Ce matin-là, à Vairao, la vie s’est arrêtée net. Un petit garçon de 2 ans est mort après une attaque de chiens, rapportée par nos confrères de TNTV. Les secours ont été appelés en fin de matinée, ils sont arrivés vite, trop tard. Sur place, un pompier raconte une scène qui glace: « C’était sur tout le corps », dit-il, évoquant des morsures multiples, partout, comme si la violence n’avait trouvé aucune limite.
Très vite, le SAMU est mobilisé, l’enfant est pris en charge en urgence, l’instinct des soignants se heurte à l’irréparable. Les circonstances, elles, restent floues à ce stade, l’enquête devra mettre de l’ordre dans ce chaos. On sait seulement que l’enfant était avec sa nounou au moment des faits, et que plusieurs chiens se trouvaient dans la cour du domicile lors de l’intervention, sans qu’un chien de type pitbull ait été identifié, détail qui ne change rien au résultat: un enfant est mort, point.
Chiens errants, propriétaires absents: qui tient encore la laisse?
Chiens errants, propriétaires absents: qui tient encore la laisse?
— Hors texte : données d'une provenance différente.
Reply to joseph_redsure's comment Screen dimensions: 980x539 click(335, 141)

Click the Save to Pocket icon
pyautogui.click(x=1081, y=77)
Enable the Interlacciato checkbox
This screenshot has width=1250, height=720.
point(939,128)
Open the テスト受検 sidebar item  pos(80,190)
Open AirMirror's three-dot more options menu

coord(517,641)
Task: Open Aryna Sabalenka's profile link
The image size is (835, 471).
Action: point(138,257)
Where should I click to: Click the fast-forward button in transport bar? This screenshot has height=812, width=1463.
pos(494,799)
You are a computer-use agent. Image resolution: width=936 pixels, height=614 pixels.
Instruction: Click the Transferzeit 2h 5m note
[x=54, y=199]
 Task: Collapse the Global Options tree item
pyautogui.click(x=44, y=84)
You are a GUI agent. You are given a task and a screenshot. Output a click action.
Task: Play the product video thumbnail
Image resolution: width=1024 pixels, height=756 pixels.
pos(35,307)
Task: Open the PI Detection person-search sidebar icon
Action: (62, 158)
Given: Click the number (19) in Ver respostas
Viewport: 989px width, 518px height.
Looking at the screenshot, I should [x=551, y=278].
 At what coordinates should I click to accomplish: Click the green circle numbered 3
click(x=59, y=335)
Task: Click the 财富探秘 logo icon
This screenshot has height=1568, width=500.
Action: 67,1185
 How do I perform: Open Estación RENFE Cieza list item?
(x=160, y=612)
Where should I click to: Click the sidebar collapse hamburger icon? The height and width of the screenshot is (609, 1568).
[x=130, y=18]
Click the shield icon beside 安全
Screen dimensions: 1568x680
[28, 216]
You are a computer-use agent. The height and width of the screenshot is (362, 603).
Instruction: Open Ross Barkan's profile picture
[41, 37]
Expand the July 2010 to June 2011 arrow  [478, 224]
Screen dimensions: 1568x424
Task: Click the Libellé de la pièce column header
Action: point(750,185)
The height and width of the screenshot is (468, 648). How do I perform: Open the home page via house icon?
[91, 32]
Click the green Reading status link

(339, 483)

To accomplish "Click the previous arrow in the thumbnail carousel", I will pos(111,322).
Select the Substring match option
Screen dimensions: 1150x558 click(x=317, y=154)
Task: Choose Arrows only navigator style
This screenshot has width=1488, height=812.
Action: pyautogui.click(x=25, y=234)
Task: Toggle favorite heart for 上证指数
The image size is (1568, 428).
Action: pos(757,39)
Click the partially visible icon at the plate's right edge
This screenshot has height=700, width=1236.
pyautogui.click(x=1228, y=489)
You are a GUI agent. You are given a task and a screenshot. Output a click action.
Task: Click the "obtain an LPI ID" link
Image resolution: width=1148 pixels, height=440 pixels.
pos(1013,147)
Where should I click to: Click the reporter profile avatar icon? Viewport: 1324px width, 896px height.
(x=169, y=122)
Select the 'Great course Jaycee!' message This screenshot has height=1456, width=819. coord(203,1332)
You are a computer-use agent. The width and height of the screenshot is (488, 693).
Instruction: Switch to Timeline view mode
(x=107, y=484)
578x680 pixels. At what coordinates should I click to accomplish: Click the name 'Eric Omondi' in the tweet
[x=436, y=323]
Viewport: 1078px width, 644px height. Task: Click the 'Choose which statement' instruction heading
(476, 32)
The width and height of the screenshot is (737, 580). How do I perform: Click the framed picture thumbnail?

À force de fermer les yeux sur la divagation, on finit par compter les corps, et là, ce n’est plus une querelle de voisinage ou un débat de salon entre « amis des bêtes » et riverains excédés. Qui est responsable quand des chiens traînent, se regroupent, imposent leur loi? Le détenteur, s’il y en a un, évidemment. Mais aussi la puissance publique quand la rue devient une zone grise où plus personne n’ose trancher, par peur du conflit, par confort politique ou par idéologie molle qui confond autorité et brutalité. Le réel, lui, ne négocie pas.
Selon les secours, ce type d’accident serait une première dans la commune. On aimerait y croire, on aimerait surtout que ce soit la dernière. Reste maintenant à établir les responsabilités, à décider du sort des animaux et à regarder en face une question simple: combien faudra-t-il de drames pour que l’ordre revienne, clairement, durablement, sans trembler?